Entries indicating where items appear:
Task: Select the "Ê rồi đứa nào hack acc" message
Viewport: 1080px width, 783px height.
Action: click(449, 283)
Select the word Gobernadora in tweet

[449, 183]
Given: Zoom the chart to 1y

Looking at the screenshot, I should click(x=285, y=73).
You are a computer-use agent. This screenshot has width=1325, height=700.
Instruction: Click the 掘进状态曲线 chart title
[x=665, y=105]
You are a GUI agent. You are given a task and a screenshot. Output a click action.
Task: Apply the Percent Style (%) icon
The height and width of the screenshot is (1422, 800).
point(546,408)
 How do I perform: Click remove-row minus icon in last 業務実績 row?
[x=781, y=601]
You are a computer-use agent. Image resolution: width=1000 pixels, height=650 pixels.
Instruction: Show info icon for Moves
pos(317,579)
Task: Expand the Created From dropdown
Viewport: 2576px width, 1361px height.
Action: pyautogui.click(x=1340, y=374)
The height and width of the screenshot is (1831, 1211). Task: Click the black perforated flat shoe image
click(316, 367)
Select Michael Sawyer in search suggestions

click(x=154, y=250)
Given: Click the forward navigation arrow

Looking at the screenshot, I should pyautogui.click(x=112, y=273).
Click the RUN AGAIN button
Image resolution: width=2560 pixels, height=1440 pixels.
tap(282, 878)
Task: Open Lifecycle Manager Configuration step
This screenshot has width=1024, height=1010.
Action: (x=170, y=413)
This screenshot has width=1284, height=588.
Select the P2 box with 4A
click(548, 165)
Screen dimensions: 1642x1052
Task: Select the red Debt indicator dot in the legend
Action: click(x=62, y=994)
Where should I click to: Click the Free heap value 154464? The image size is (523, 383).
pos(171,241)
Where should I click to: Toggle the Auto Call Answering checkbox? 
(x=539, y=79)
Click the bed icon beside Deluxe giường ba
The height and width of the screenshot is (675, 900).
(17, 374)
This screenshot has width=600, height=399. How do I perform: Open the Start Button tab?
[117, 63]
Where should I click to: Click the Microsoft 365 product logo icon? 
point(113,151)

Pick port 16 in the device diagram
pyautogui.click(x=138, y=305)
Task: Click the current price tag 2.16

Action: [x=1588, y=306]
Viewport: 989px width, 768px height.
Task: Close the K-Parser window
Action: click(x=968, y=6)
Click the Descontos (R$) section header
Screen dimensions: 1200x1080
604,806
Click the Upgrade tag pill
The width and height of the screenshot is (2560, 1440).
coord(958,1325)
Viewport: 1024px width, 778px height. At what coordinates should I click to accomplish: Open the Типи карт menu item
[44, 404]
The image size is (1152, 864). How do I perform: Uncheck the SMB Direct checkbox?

WHAT IS NEEDED:
Reproduce all of the records above, swapping "checkbox" for "check box" wherever it occurs and leaving everything else unchanged.

EXERCISE RESULT:
Task: Select the "Ê rồi đứa nào hack acc" message
Viewport: 1080px width, 783px height.
Action: click(449, 283)
Select the word Gobernadora in tweet

[449, 183]
Given: Zoom the chart to 1y

Looking at the screenshot, I should click(x=285, y=73).
You are a computer-use agent. This screenshot has width=1325, height=700.
Instruction: Click the 掘进状态曲线 chart title
[x=665, y=105]
You are a GUI agent. You are given a task and a screenshot. Output a click action.
Task: Apply the Percent Style (%) icon
The height and width of the screenshot is (1422, 800).
point(546,408)
 How do I perform: Click remove-row minus icon in last 業務実績 row?
[x=781, y=601]
You are a computer-use agent. Image resolution: width=1000 pixels, height=650 pixels.
Instruction: Show info icon for Moves
pos(317,579)
Task: Expand the Created From dropdown
Viewport: 2576px width, 1361px height.
Action: pyautogui.click(x=1340, y=374)
The height and width of the screenshot is (1831, 1211). Task: Click the black perforated flat shoe image
click(316, 367)
Select Michael Sawyer in search suggestions

click(x=154, y=250)
Given: Click the forward navigation arrow

Looking at the screenshot, I should pyautogui.click(x=112, y=273).
Click the RUN AGAIN button
Image resolution: width=2560 pixels, height=1440 pixels.
tap(282, 878)
Task: Open Lifecycle Manager Configuration step
This screenshot has width=1024, height=1010.
Action: (x=170, y=413)
This screenshot has width=1284, height=588.
Select the P2 box with 4A
click(548, 165)
Screen dimensions: 1642x1052
Task: Select the red Debt indicator dot in the legend
Action: click(x=62, y=994)
Where should I click to: Click the Free heap value 154464? The image size is (523, 383).
pos(171,241)
Where should I click to: Toggle the Auto Call Answering check box? 
(x=539, y=79)
Click the bed icon beside Deluxe giường ba
The height and width of the screenshot is (675, 900).
(17, 374)
This screenshot has width=600, height=399. How do I perform: Open the Start Button tab?
[117, 63]
Where should I click to: Click the Microsoft 365 product logo icon? 
point(113,151)

Pick port 16 in the device diagram
pyautogui.click(x=138, y=305)
Task: Click the current price tag 2.16

Action: [x=1588, y=306]
Viewport: 989px width, 768px height.
Task: Close the K-Parser window
Action: click(x=968, y=6)
Click the Descontos (R$) section header
Screen dimensions: 1200x1080
604,806
Click the Upgrade tag pill
The width and height of the screenshot is (2560, 1440).
coord(958,1325)
Viewport: 1024px width, 778px height. At what coordinates should I click to accomplish: Open the Типи карт menu item
[44, 404]
The image size is (1152, 864). How do I perform: Uncheck the SMB Direct check box?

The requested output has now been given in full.